───── Data to use ─────

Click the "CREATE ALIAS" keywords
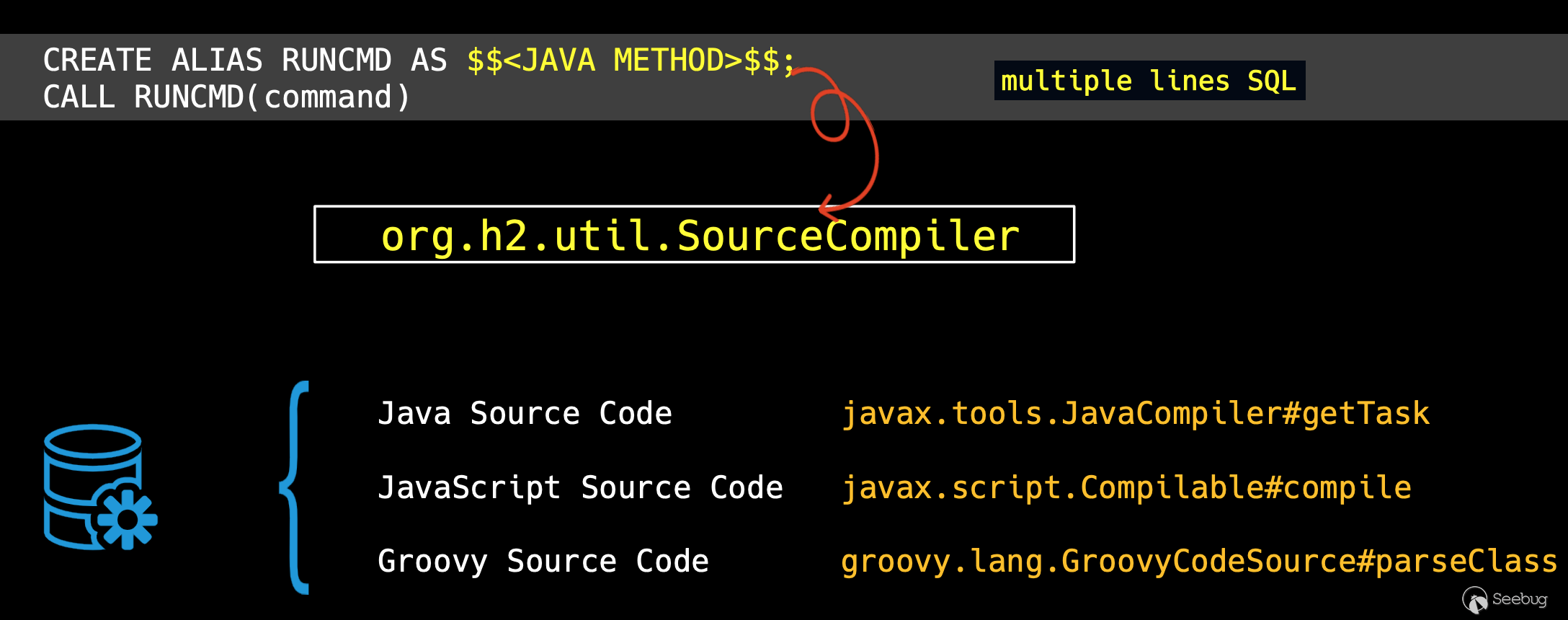 [x=153, y=60]
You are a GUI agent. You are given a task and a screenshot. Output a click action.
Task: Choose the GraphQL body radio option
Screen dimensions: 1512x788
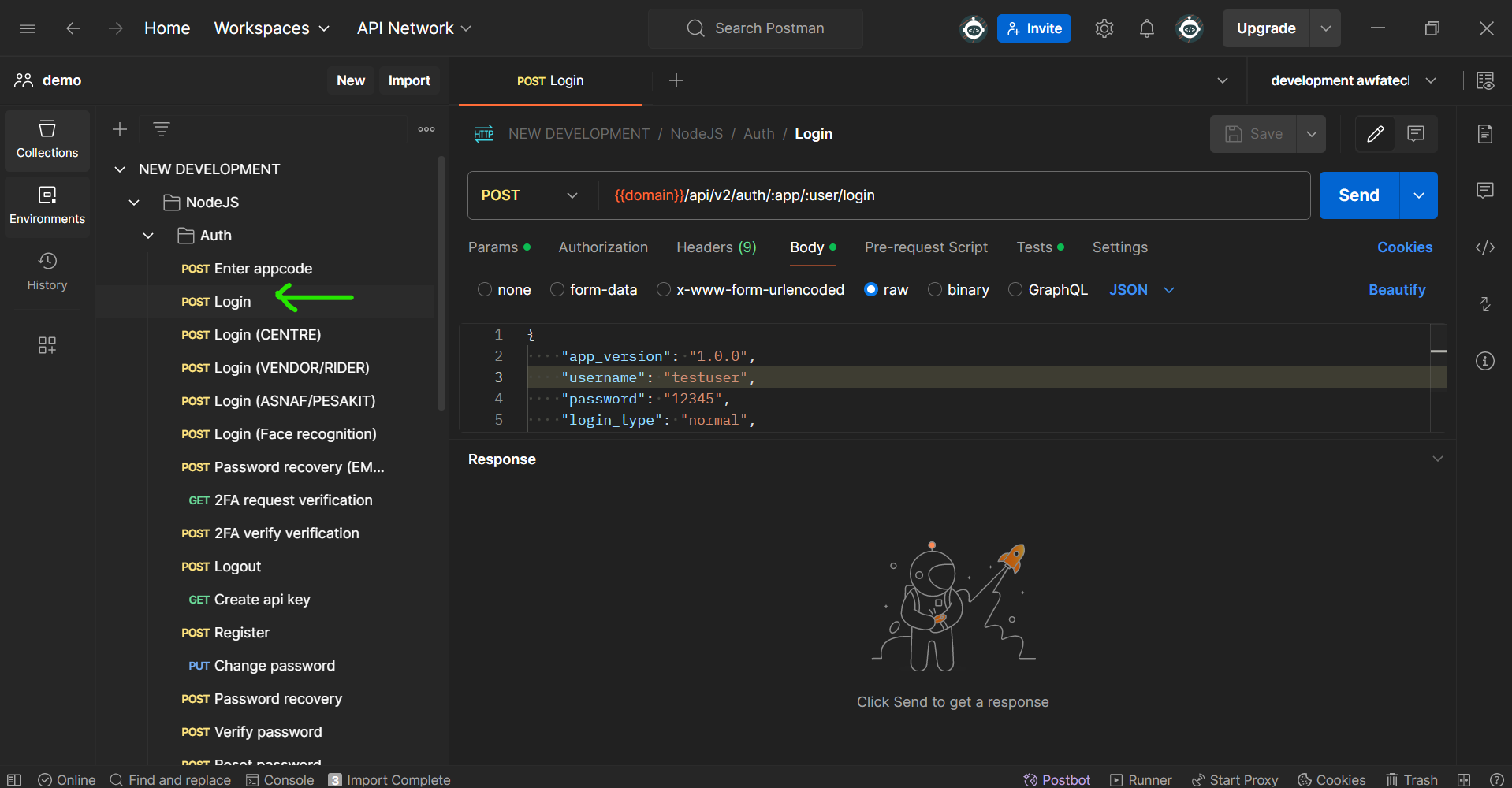tap(1015, 290)

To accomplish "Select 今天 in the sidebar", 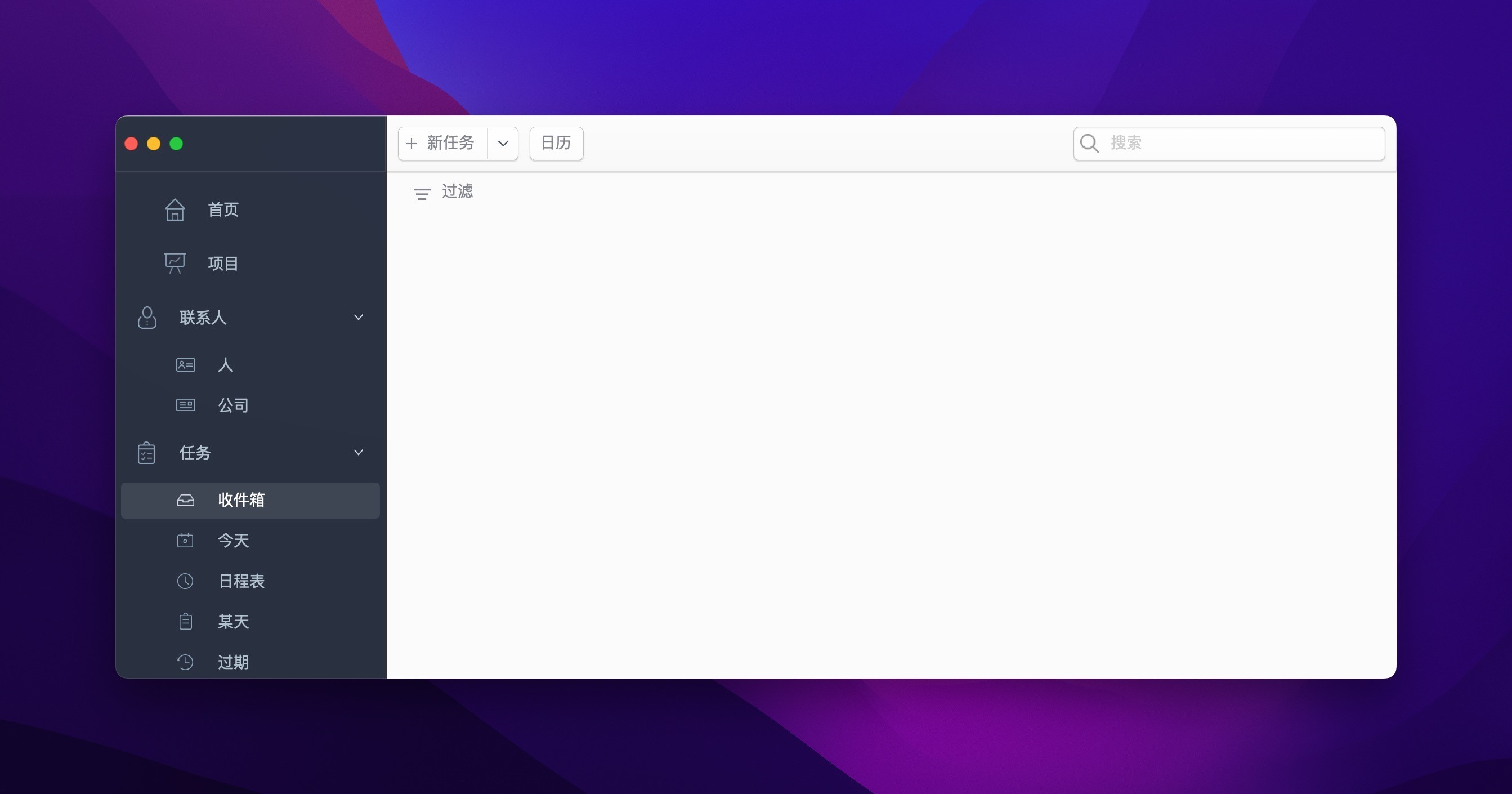I will click(234, 540).
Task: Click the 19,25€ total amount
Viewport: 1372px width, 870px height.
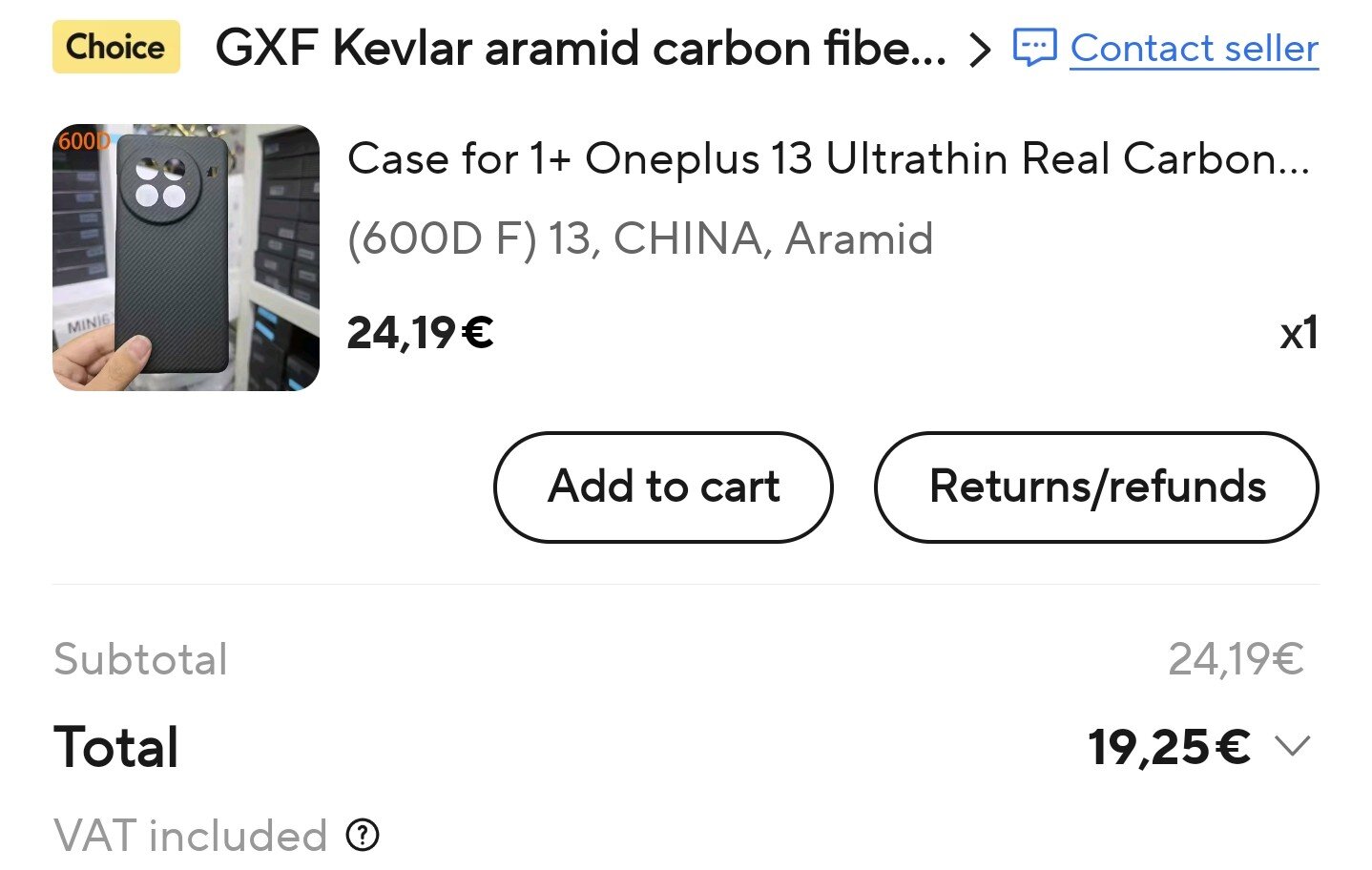Action: coord(1169,746)
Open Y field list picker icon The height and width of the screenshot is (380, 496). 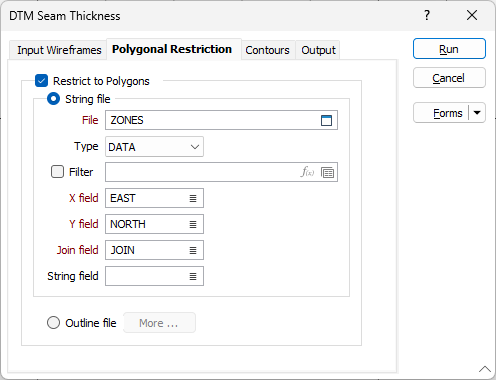coord(193,224)
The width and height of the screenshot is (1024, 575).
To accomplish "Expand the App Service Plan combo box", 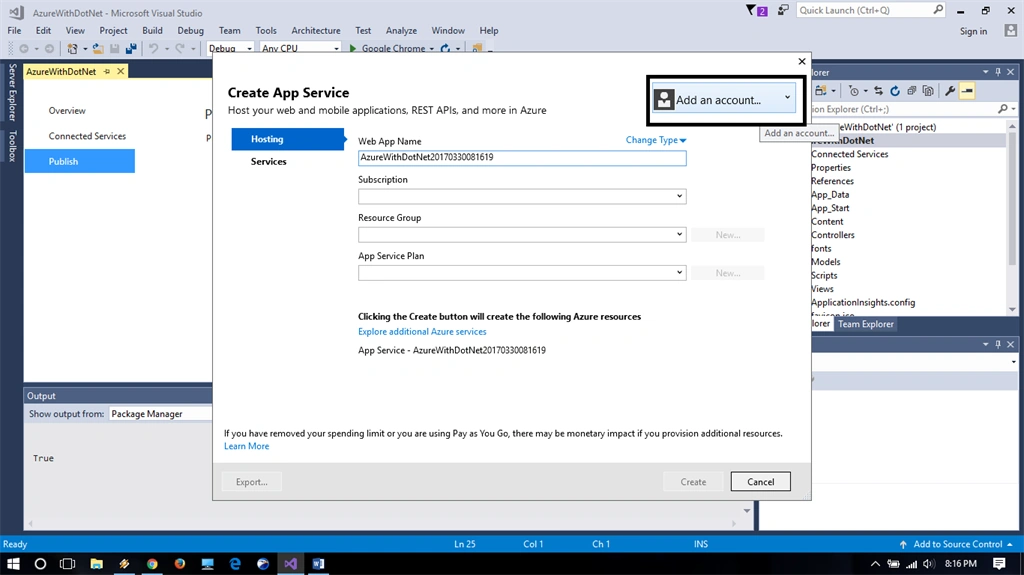I will coord(522,272).
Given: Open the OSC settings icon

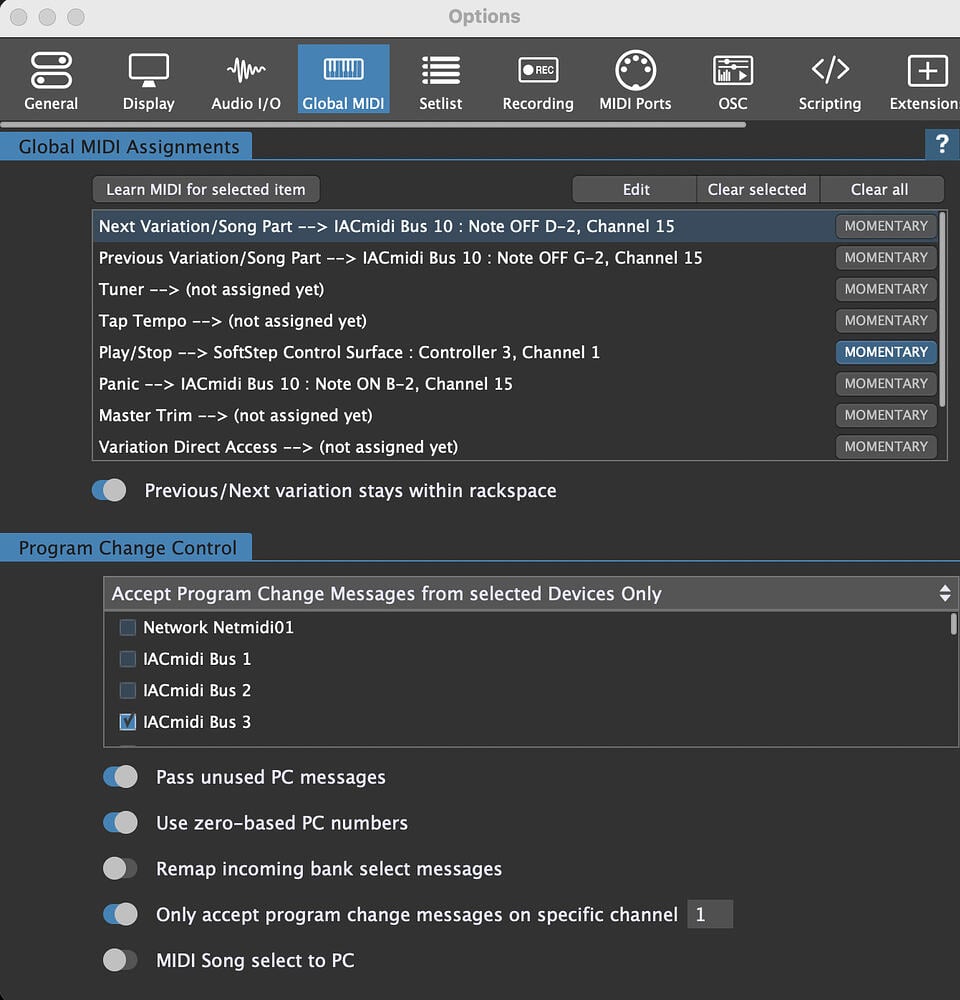Looking at the screenshot, I should click(732, 72).
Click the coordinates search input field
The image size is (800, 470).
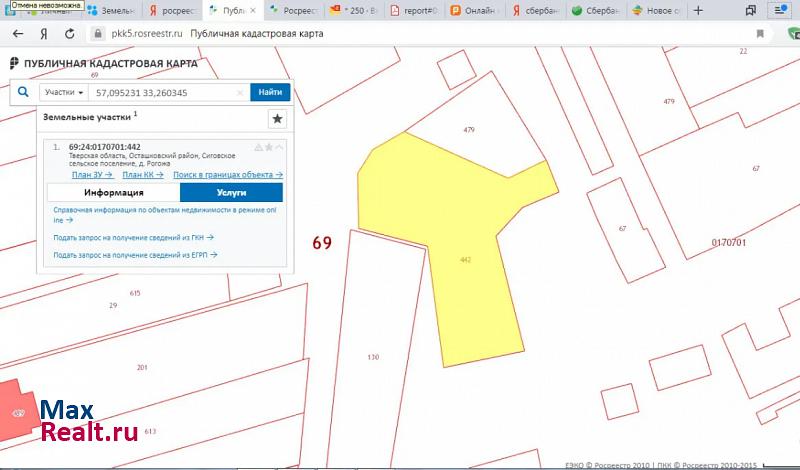tap(160, 92)
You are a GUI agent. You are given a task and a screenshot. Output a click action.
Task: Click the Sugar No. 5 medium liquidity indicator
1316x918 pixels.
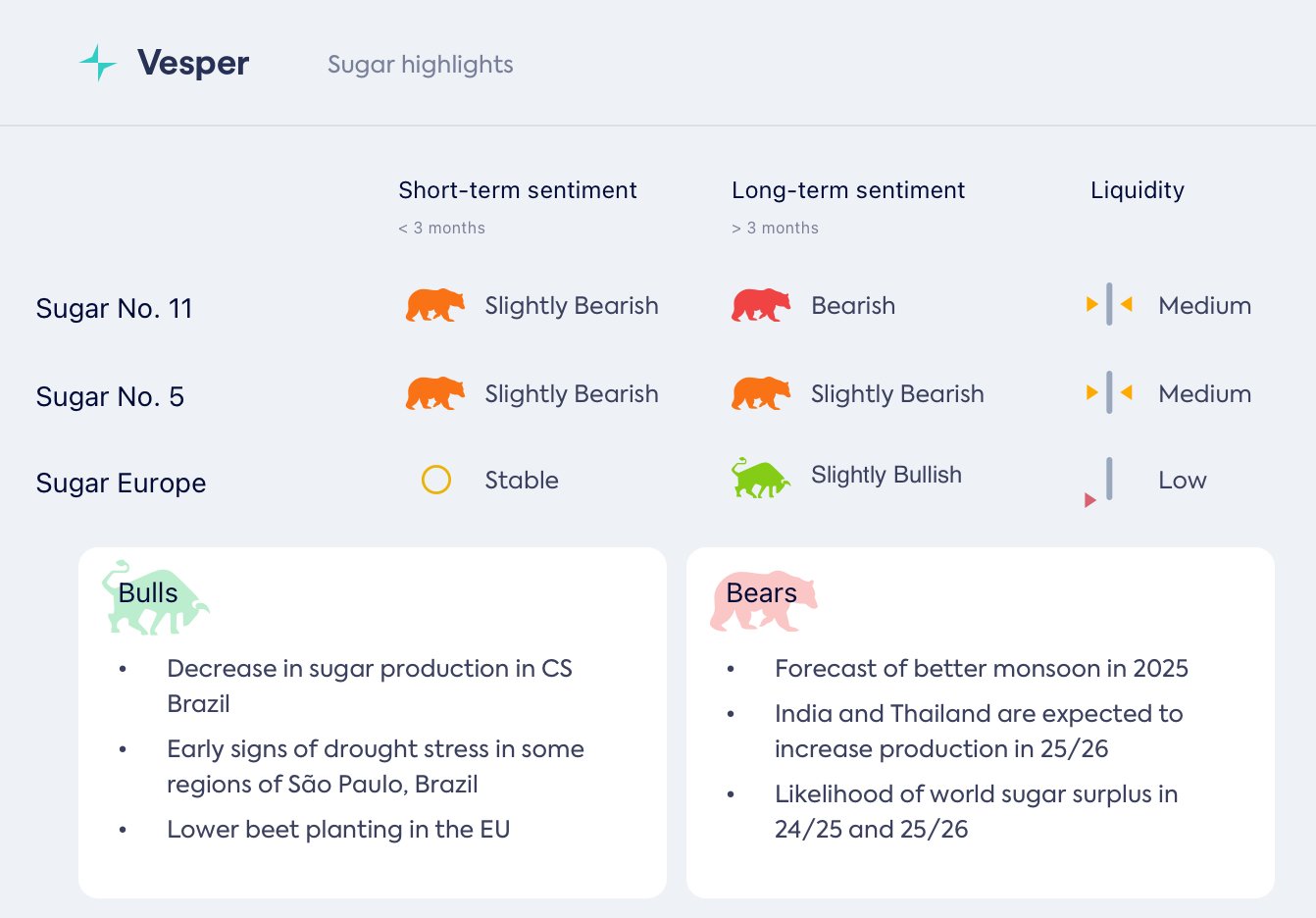coord(1109,392)
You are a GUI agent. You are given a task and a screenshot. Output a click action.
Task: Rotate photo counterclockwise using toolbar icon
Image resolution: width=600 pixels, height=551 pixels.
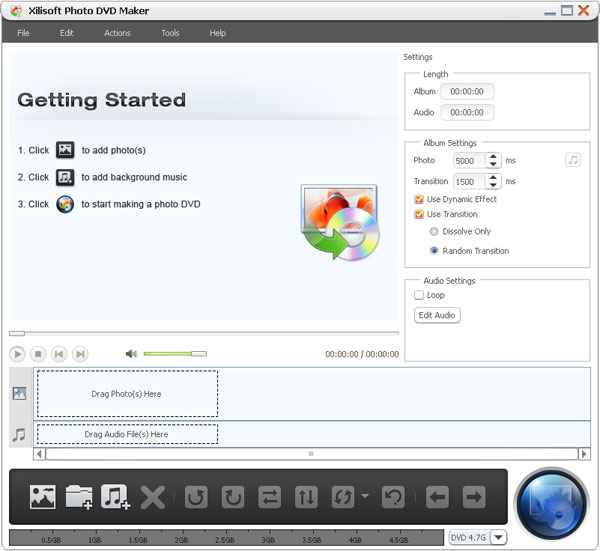point(196,497)
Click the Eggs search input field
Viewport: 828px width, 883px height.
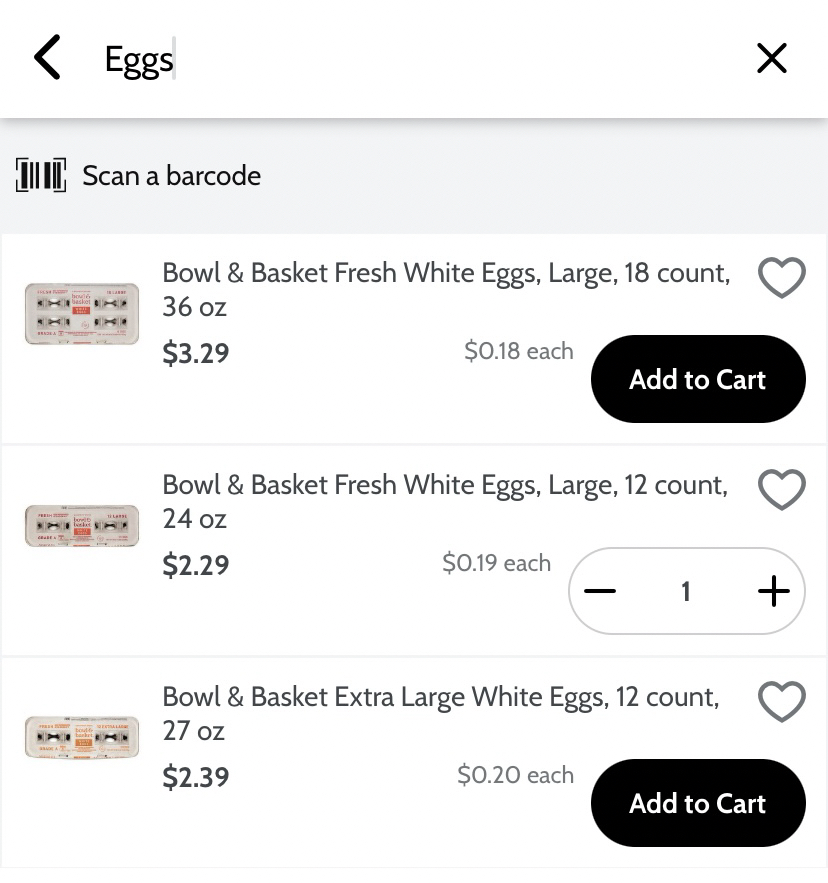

─────

Count the lines of the material above that contain the string "input", treating uppercase and lowercase as different, and reply with only the number.

2